The tree – often known informally as Elmer – has a rich past with the Department of Biochemistry and surrounding departments in the College of Agricultural and Life Sciences (CALS), such as the Department of Horticulture. Thousands of students who have taken biochemistry courses or frequented that area of campus have gazed up at the old elm or enjoyed breaks in the shade it provided.
Many staff members and scientists on the upper floors of labs or offices overlooking Elmer have spent decades watching the seasons through the tree – leaves falling in autumn, snow coating its sturdy branches, leaves returning in spring.
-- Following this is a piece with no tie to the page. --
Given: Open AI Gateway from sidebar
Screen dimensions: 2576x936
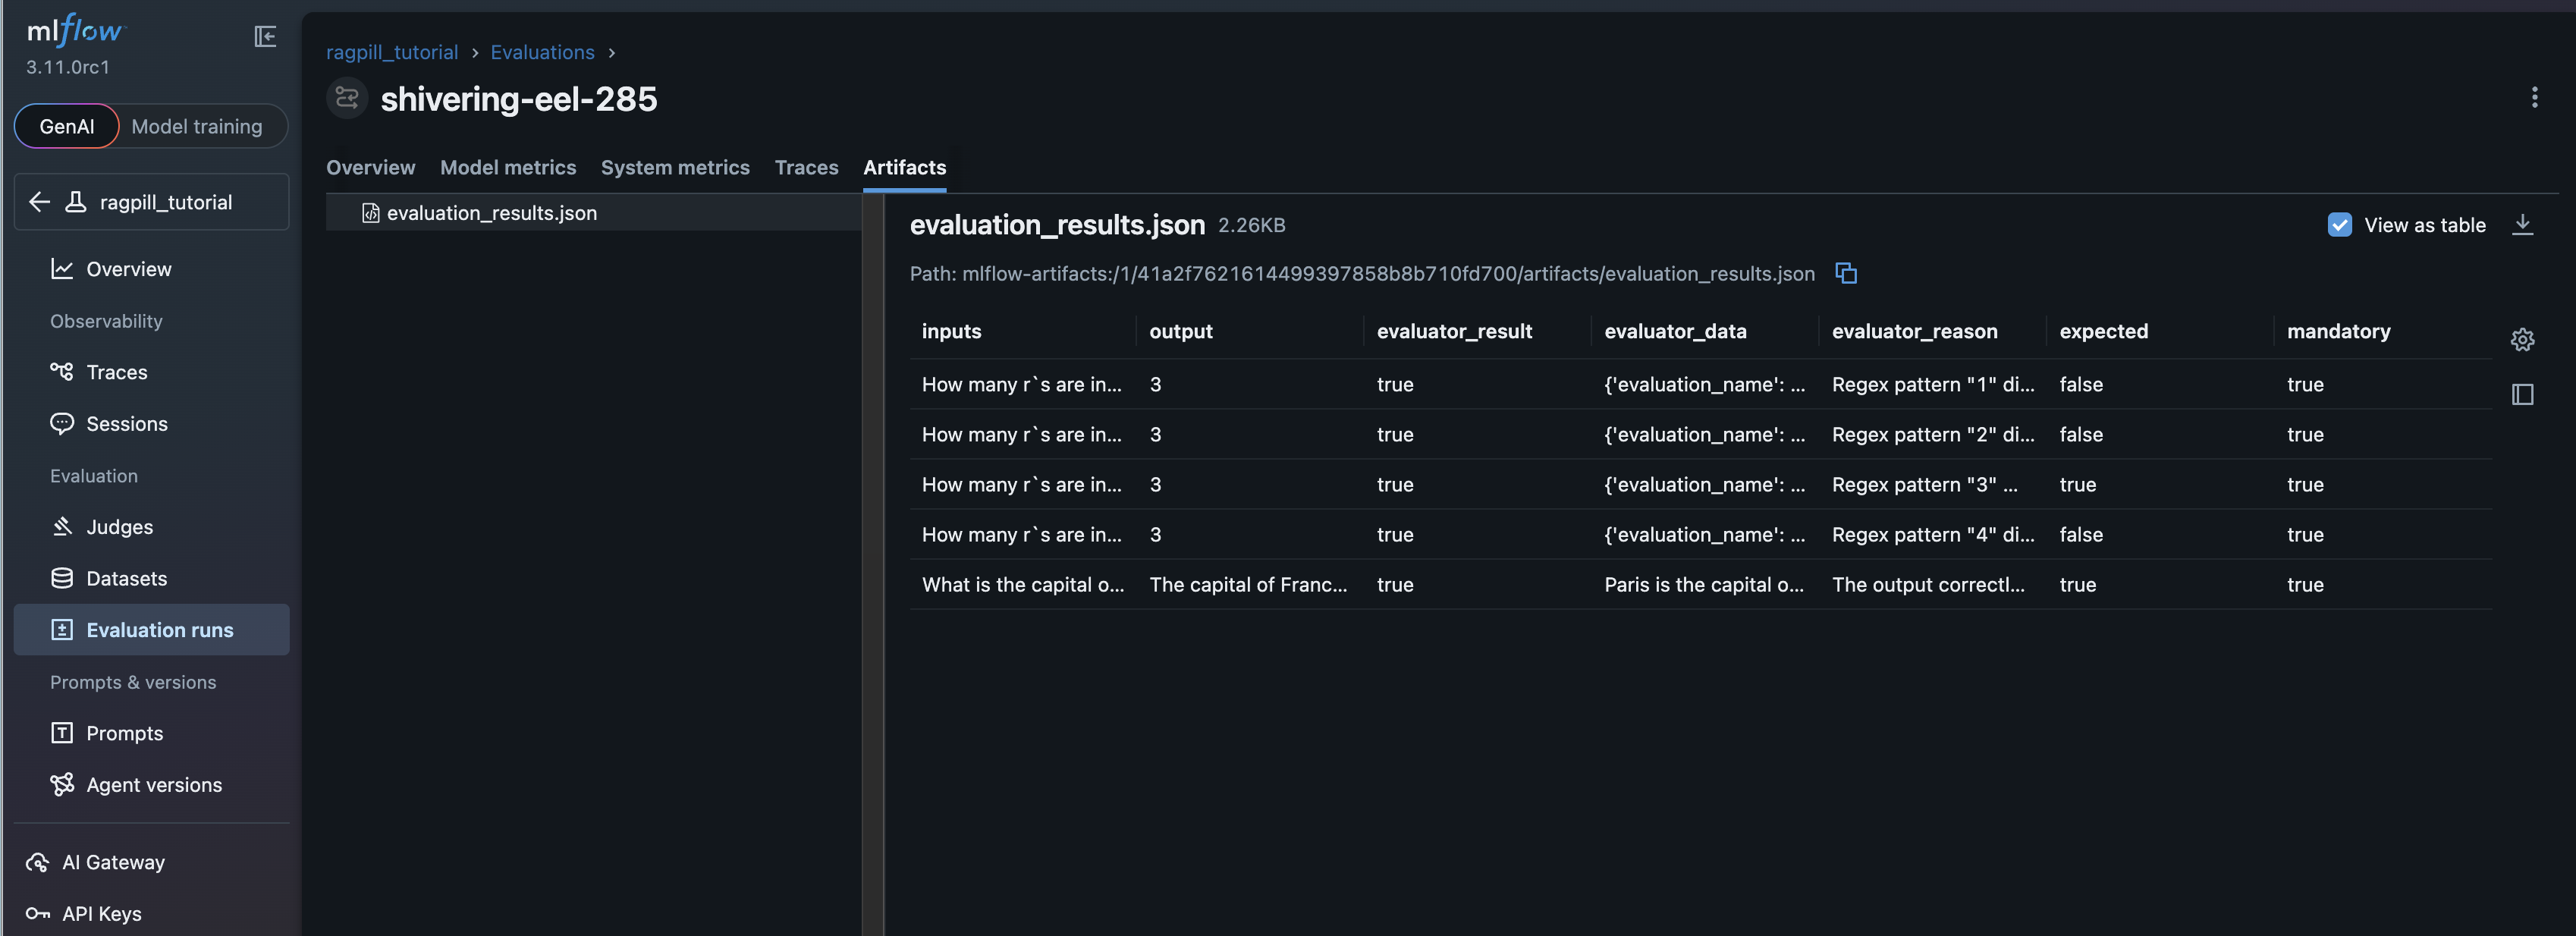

They’ve watched birds come and go, including famed campus hawks, and some students say finches, perched among Elmer’s limbs, watched them work in lab.
When construction on buildings in the HFD Biochemical Sciences Complex took place in the late 1990s and again in 2012, crews took extreme care not to disturb the tree to which so many students, faculty, and staff had become attached.
“In our two major recent projects, I think that protection of the tree was the first item in the program, and it was discussed at the first construction meeting before the contractors got to work,” says Biochemistry Professor Mike Cox, who was faculty leader for much of the construction. “It is more than sad to see it go.”
Elmer dates back to a time well before the HFD Biochemistry Laboratories, when the area was covered with greenhouses, says Horticulture Chair Irwin Goldman. For decades, the tree was used as a teaching tool and was even a stop on a campus tree walk for students.
“Our department is 129 years old, one of the four original departments in CALS, and since it started we have used the tree to teach students about woody plants,” Goldman says. “I’d bet that tree was there from the beginning, although we aren’t sure exactly when it was planted.”